Ecuador to auction oil fields of companies it forced out

* Auction in April of “large and small” fields

* Several companies rejected new contracts and left Ecuador

* First oil field tender under Correa

QUITO, Dec 11 (Reuters) - Ecuador will auction several oil fields including those previously held by foreign companies forced out of the country last month for refusing to accept new contract terms, the natural resources minister said on Saturday.

It will be the first tender of oil real estate since left-wing President Rafael Correa took office in 2007 and began renegotiating terms for companies operating in the Andean nation.

Brazil's Petrobras PETR4.SA, China's CNPC and two smaller companies rejected new contracts and gave up their fields in November. Several others agreed to the terms, which end profit sharing in favor of service contracts designed to increase state income.

“In April we will release new blocks including areas left by companies that previously worked in the country,” Natural Resources Minister Wilson Pastor told reporters on Saturday.

U.S.-trained economist Correa has shaken investors with new rules for mining and oil extraction and a decision to default on $3.2 billion of debt in 2008.

Several left-leaning governments in South America, including Brazil and Venezuela, have also moved to increase the state’s share of oil revenue in recent years.

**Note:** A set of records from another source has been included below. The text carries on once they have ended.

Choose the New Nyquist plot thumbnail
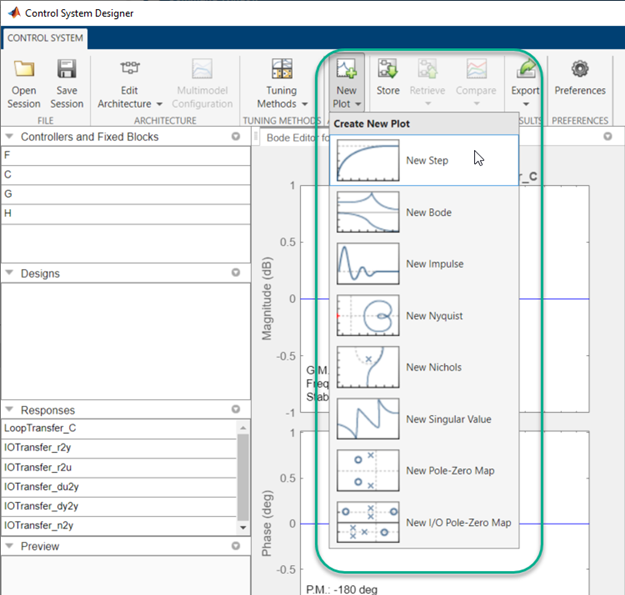The image size is (625, 595). point(367,316)
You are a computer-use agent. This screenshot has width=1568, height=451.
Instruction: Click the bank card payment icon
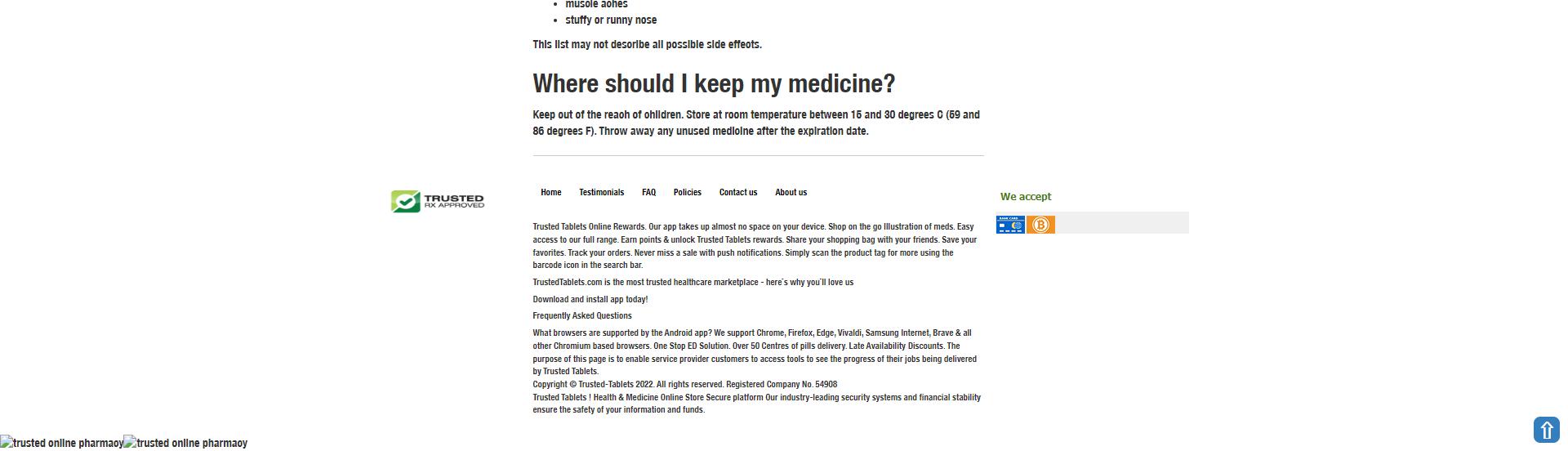tap(1010, 225)
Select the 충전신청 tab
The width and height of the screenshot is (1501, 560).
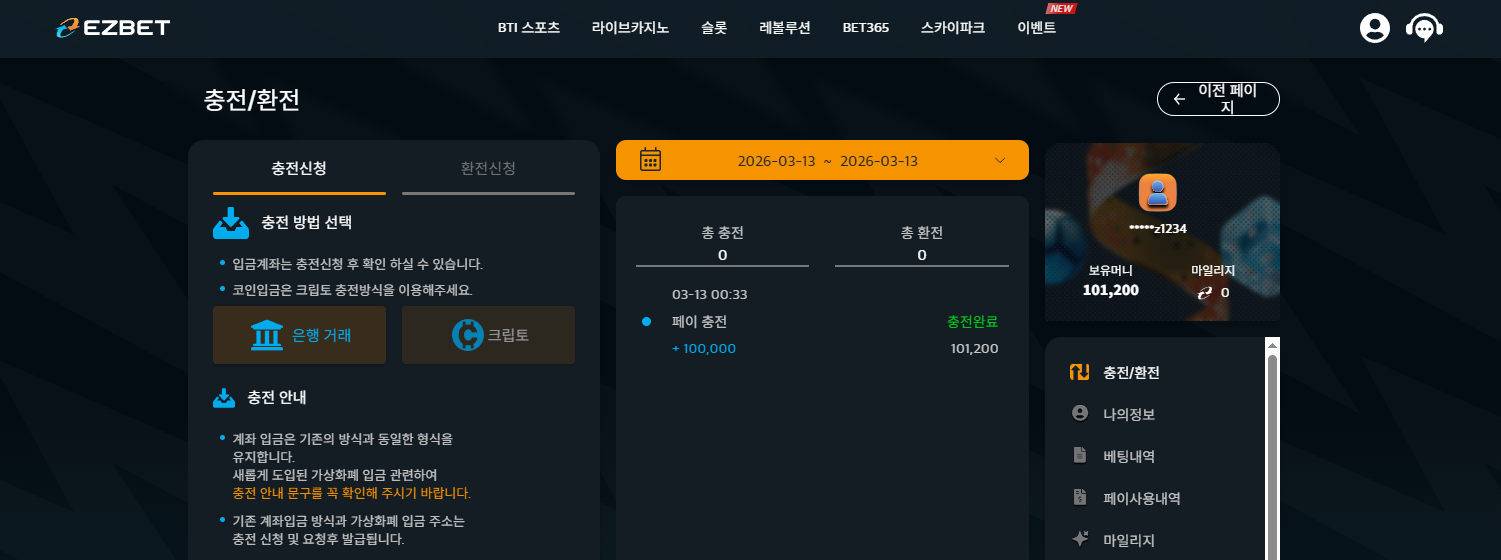[299, 168]
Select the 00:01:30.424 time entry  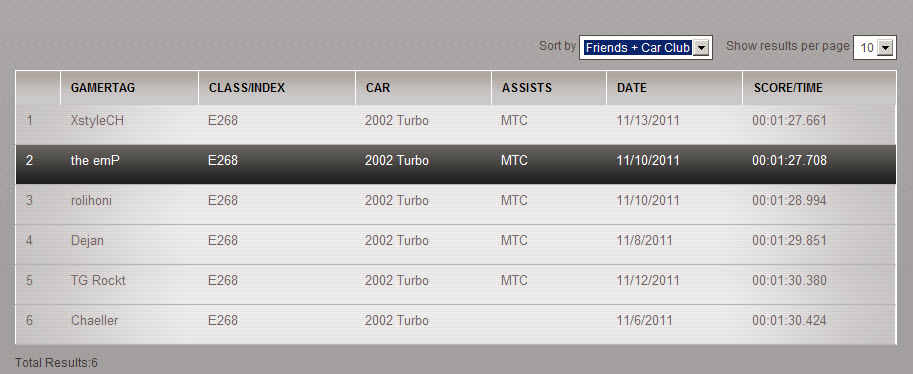(789, 320)
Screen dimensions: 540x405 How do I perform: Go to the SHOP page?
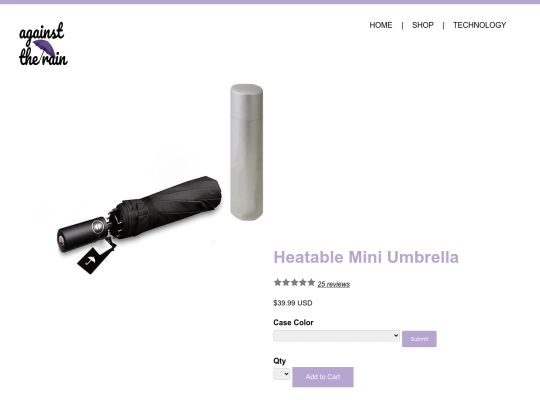point(423,25)
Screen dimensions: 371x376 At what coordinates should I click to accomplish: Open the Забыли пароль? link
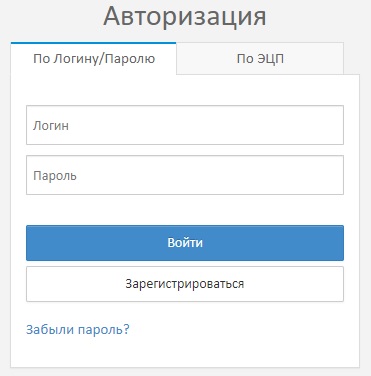pos(78,329)

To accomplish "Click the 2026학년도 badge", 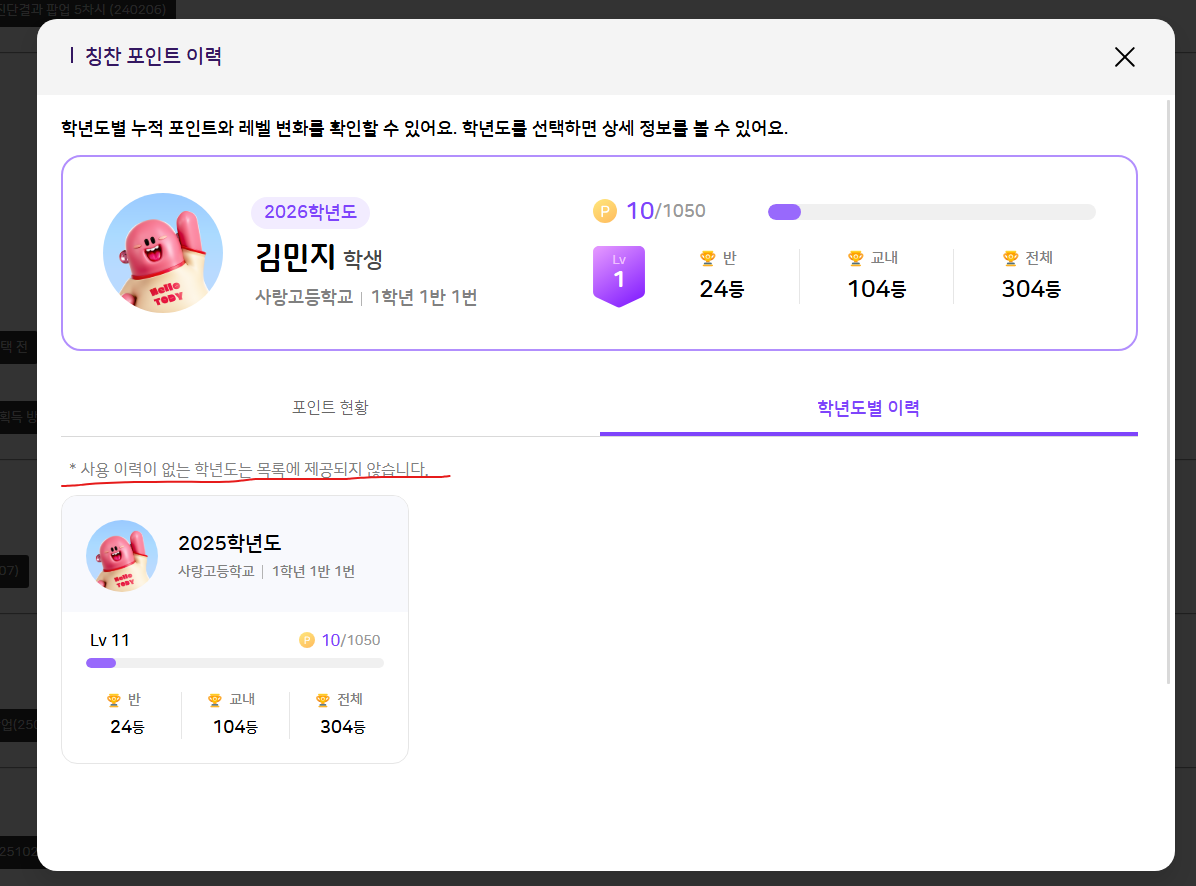I will click(310, 212).
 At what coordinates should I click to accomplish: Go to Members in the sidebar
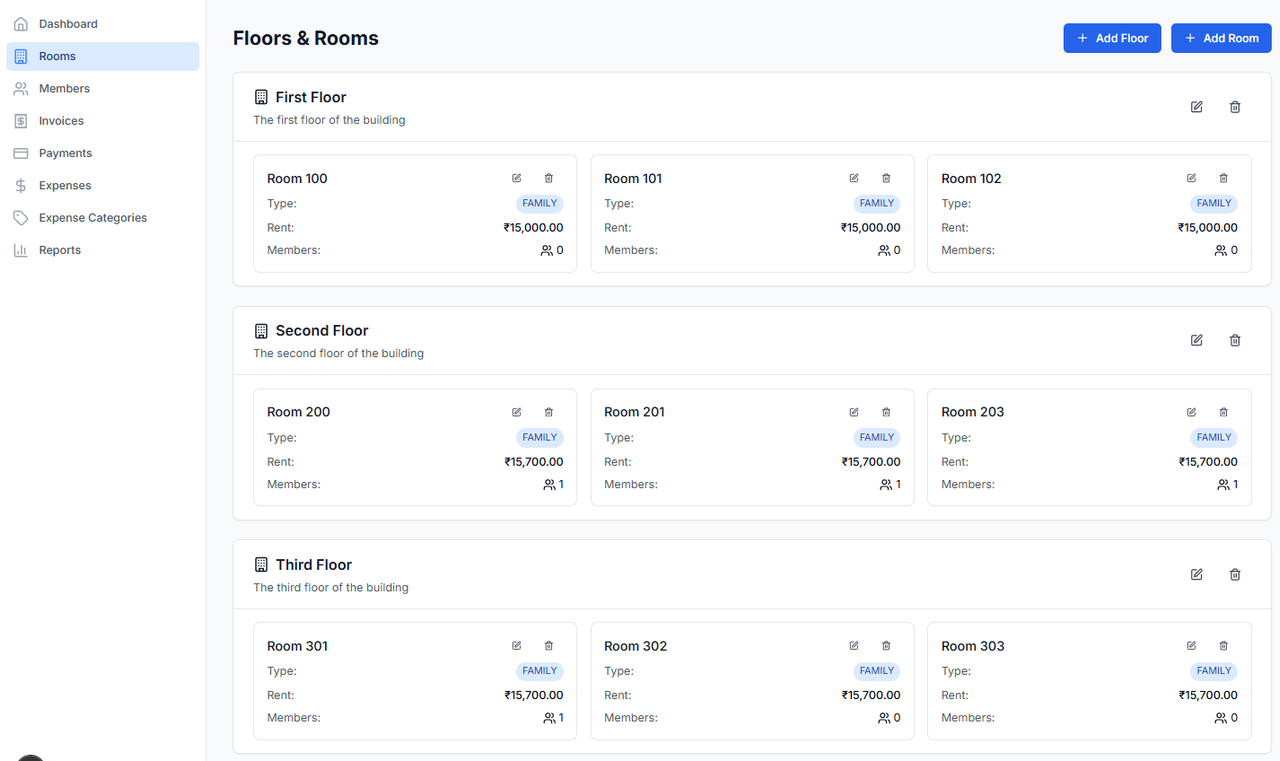point(64,89)
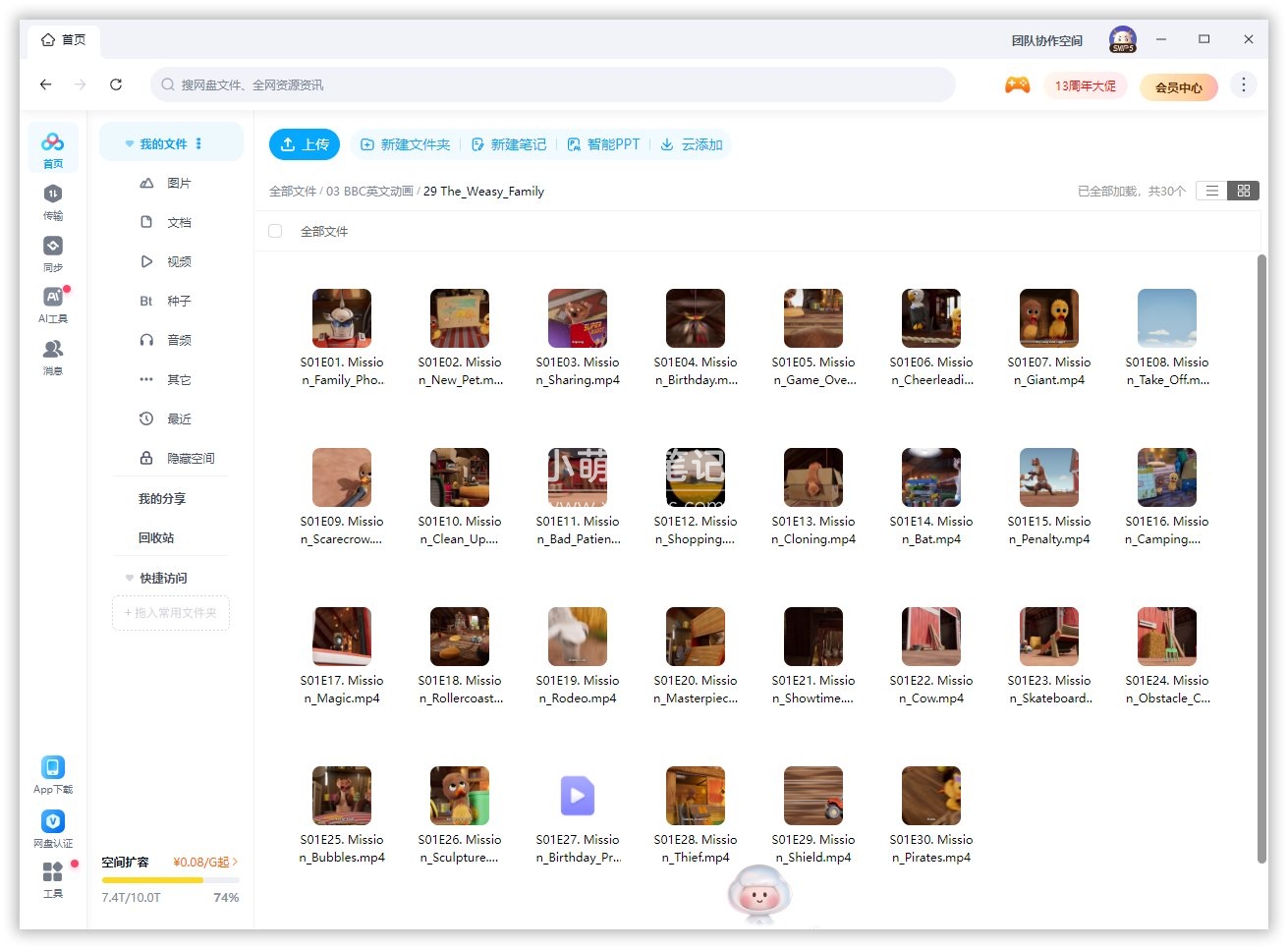
Task: Open the three-dot more menu at top right
Action: tap(1243, 84)
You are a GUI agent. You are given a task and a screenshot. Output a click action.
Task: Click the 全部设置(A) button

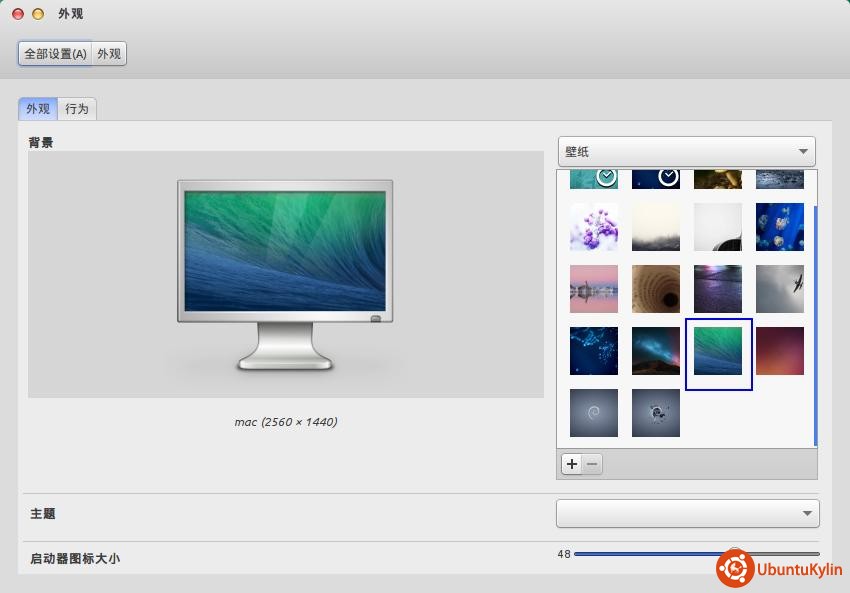[x=55, y=54]
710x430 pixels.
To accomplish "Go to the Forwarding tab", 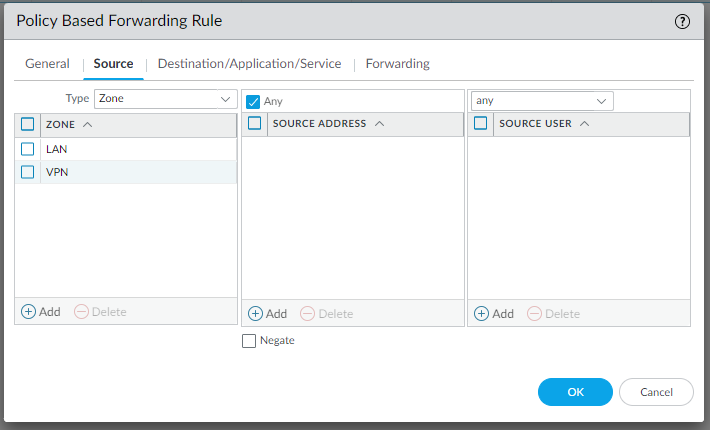I will pos(397,64).
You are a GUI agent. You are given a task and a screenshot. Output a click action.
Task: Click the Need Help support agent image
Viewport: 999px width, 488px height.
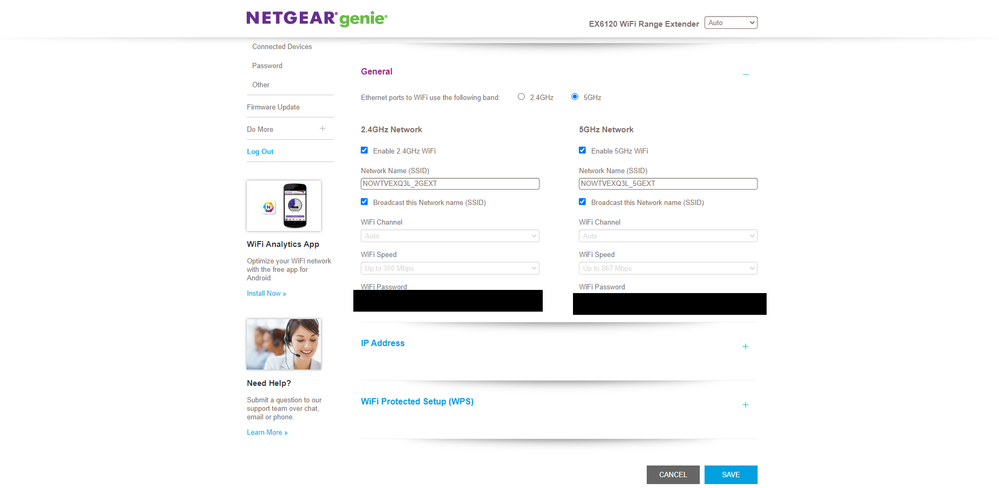[x=284, y=344]
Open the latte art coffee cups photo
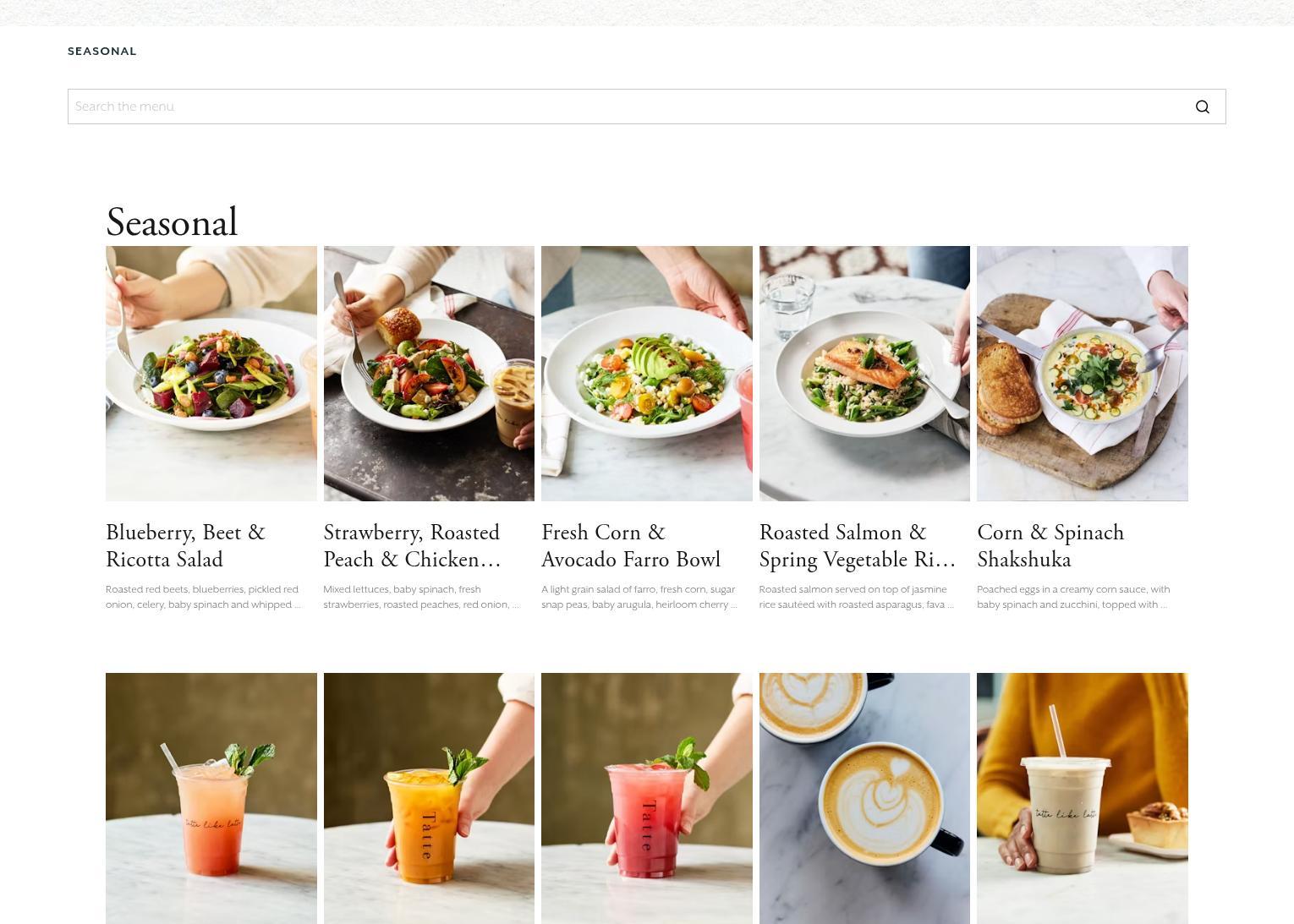 [x=864, y=798]
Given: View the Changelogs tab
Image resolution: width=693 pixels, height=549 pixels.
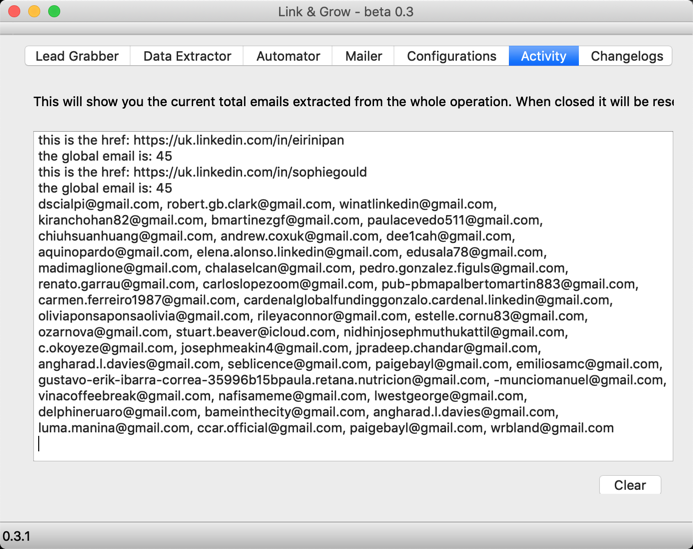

Correa says he wants to attract foreign investment in Ecuador and is just making sure the small Andean nation gets a fair deal.

“We are not trying to fight with multinational companies out of a misplaced sense of nationalism or to cause a reaction. This is about getting ourselves the maximum benefits with adequate and patriotic negotiations,” Correa said during the opening ceremony of a meeting of OPEC, of which Ecuador is the smallest member.

The area previously operated by Petrobras, Block 18, will not be included in the auctions since it produced 19,300 barrels per day and Ecuadorean law prohibits auctioning fields already in operation.

“There will be both and big fields,” Pastor said of the areas to go under the hammer next year.

Spain's Repsol REP.MC, Italy's Eni ENI.MI, a Chinese consortium and Chile's state oil company ENAP all agreed to the new contracts, which the government says will increase Ecuador's share of oil income to 80 percent of each barrel, from 70 percent previously.